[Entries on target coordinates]

=======

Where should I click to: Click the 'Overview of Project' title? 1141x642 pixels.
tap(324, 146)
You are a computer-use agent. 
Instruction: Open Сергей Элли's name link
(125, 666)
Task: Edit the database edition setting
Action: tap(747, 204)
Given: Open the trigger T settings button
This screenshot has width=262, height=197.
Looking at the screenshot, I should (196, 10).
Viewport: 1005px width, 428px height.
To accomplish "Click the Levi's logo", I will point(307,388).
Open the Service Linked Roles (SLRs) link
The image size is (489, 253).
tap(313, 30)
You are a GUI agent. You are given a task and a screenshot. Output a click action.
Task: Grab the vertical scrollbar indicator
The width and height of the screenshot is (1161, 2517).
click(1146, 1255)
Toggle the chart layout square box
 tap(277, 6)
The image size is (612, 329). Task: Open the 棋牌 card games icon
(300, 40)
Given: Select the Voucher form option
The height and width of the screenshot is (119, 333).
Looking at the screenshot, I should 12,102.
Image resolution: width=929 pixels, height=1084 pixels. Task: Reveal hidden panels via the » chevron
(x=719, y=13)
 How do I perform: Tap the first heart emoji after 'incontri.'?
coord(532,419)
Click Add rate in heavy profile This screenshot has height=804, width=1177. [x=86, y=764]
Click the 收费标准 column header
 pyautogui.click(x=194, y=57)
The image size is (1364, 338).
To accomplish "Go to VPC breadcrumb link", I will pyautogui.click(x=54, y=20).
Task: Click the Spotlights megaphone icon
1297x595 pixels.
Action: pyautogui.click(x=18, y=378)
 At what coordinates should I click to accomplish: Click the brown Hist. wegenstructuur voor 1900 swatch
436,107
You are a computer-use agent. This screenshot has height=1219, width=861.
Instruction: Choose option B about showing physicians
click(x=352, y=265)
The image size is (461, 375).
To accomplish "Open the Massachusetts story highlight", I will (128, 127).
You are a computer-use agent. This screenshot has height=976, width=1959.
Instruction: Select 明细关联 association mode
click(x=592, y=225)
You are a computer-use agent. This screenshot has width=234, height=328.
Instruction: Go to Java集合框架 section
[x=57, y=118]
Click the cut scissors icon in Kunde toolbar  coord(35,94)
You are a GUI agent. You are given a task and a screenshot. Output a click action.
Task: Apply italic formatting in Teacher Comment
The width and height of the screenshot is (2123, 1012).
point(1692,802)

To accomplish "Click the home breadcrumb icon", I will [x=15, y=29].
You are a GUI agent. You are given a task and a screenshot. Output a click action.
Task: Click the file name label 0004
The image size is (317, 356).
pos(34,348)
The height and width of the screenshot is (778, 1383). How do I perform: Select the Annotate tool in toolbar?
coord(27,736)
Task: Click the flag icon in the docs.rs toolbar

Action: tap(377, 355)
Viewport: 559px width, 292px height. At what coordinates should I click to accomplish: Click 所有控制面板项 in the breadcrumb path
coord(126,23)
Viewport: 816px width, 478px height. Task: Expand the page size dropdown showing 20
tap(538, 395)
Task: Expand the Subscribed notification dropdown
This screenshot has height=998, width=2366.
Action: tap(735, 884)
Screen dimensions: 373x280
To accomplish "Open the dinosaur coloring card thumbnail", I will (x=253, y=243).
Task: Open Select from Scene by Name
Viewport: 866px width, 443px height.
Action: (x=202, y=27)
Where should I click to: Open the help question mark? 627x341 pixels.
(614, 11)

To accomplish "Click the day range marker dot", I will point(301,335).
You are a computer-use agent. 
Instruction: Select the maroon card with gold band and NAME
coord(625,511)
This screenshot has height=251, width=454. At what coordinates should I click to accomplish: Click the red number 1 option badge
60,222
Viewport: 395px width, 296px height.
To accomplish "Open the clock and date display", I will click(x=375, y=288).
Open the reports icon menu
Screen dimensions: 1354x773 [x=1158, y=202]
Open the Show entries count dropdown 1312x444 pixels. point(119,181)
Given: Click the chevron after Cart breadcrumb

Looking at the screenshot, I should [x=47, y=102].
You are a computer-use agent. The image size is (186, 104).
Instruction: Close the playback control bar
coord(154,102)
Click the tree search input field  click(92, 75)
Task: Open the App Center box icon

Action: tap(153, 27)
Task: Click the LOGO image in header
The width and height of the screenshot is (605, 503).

=======

Retype every one of the rows above, keeping each line identical to the original.

Response to this task:
Where should I click to: Click the 'Overview of Project' title? 1141x642 pixels.
tap(324, 146)
You are a computer-use agent. 
Instruction: Open Сергей Элли's name link
(125, 666)
Task: Edit the database edition setting
Action: tap(747, 204)
Given: Open the trigger T settings button
This screenshot has width=262, height=197.
Looking at the screenshot, I should (196, 10).
Viewport: 1005px width, 428px height.
To accomplish "Click the Levi's logo", I will point(307,388).
Open the Service Linked Roles (SLRs) link
The image size is (489, 253).
tap(313, 30)
You are a GUI agent. You are given a task and a screenshot. Output a click action.
Task: Grab the vertical scrollbar indicator
The width and height of the screenshot is (1161, 2517).
click(1146, 1255)
Toggle the chart layout square box
 tap(277, 6)
The image size is (612, 329). Task: Open the 棋牌 card games icon
(300, 40)
Given: Select the Voucher form option
The height and width of the screenshot is (119, 333).
Looking at the screenshot, I should 12,102.
Image resolution: width=929 pixels, height=1084 pixels. Task: Reveal hidden panels via the » chevron
(x=719, y=13)
 How do I perform: Tap the first heart emoji after 'incontri.'?
coord(532,419)
Click Add rate in heavy profile This screenshot has height=804, width=1177. [x=86, y=764]
Click the 收费标准 column header
 pyautogui.click(x=194, y=57)
The image size is (1364, 338).
To accomplish "Go to VPC breadcrumb link", I will pyautogui.click(x=54, y=20).
Task: Click the Spotlights megaphone icon
1297x595 pixels.
Action: pyautogui.click(x=18, y=378)
 At what coordinates should I click to accomplish: Click the brown Hist. wegenstructuur voor 1900 swatch
436,107
You are a computer-use agent. This screenshot has height=1219, width=861.
Instruction: Choose option B about showing physicians
click(x=352, y=265)
The image size is (461, 375).
To accomplish "Open the Massachusetts story highlight", I will (128, 127).
You are a computer-use agent. This screenshot has height=976, width=1959.
Instruction: Select 明细关联 association mode
click(x=592, y=225)
You are a computer-use agent. This screenshot has width=234, height=328.
Instruction: Go to Java集合框架 section
[x=57, y=118]
Click the cut scissors icon in Kunde toolbar  coord(35,94)
You are a GUI agent. You are given a task and a screenshot. Output a click action.
Task: Apply italic formatting in Teacher Comment
The width and height of the screenshot is (2123, 1012).
point(1692,802)

To accomplish "Click the home breadcrumb icon", I will [x=15, y=29].
You are a GUI agent. You are given a task and a screenshot. Output a click action.
Task: Click the file name label 0004
The image size is (317, 356).
pos(34,348)
The height and width of the screenshot is (778, 1383). How do I perform: Select the Annotate tool in toolbar?
coord(27,736)
Task: Click the flag icon in the docs.rs toolbar

Action: tap(377, 355)
Viewport: 559px width, 292px height. At what coordinates should I click to accomplish: Click 所有控制面板项 in the breadcrumb path
coord(126,23)
Viewport: 816px width, 478px height. Task: Expand the page size dropdown showing 20
tap(538, 395)
Task: Expand the Subscribed notification dropdown
This screenshot has height=998, width=2366.
Action: tap(735, 884)
Screen dimensions: 373x280
To accomplish "Open the dinosaur coloring card thumbnail", I will (x=253, y=243).
Task: Open Select from Scene by Name
Viewport: 866px width, 443px height.
Action: (x=202, y=27)
Where should I click to: Open the help question mark? 627x341 pixels.
(614, 11)

To accomplish "Click the day range marker dot", I will point(301,335).
You are a computer-use agent. 
Instruction: Select the maroon card with gold band and NAME
coord(625,511)
This screenshot has height=251, width=454. At what coordinates should I click to accomplish: Click the red number 1 option badge
60,222
Viewport: 395px width, 296px height.
To accomplish "Open the clock and date display", I will click(x=375, y=288).
Open the reports icon menu
Screen dimensions: 1354x773 [x=1158, y=202]
Open the Show entries count dropdown 1312x444 pixels. point(119,181)
Given: Click the chevron after Cart breadcrumb

Looking at the screenshot, I should [x=47, y=102].
You are a computer-use agent. The image size is (186, 104).
Instruction: Close the playback control bar
coord(154,102)
Click the tree search input field  click(92, 75)
Task: Open the App Center box icon

Action: tap(153, 27)
Task: Click the LOGO image in header
The width and height of the screenshot is (605, 503).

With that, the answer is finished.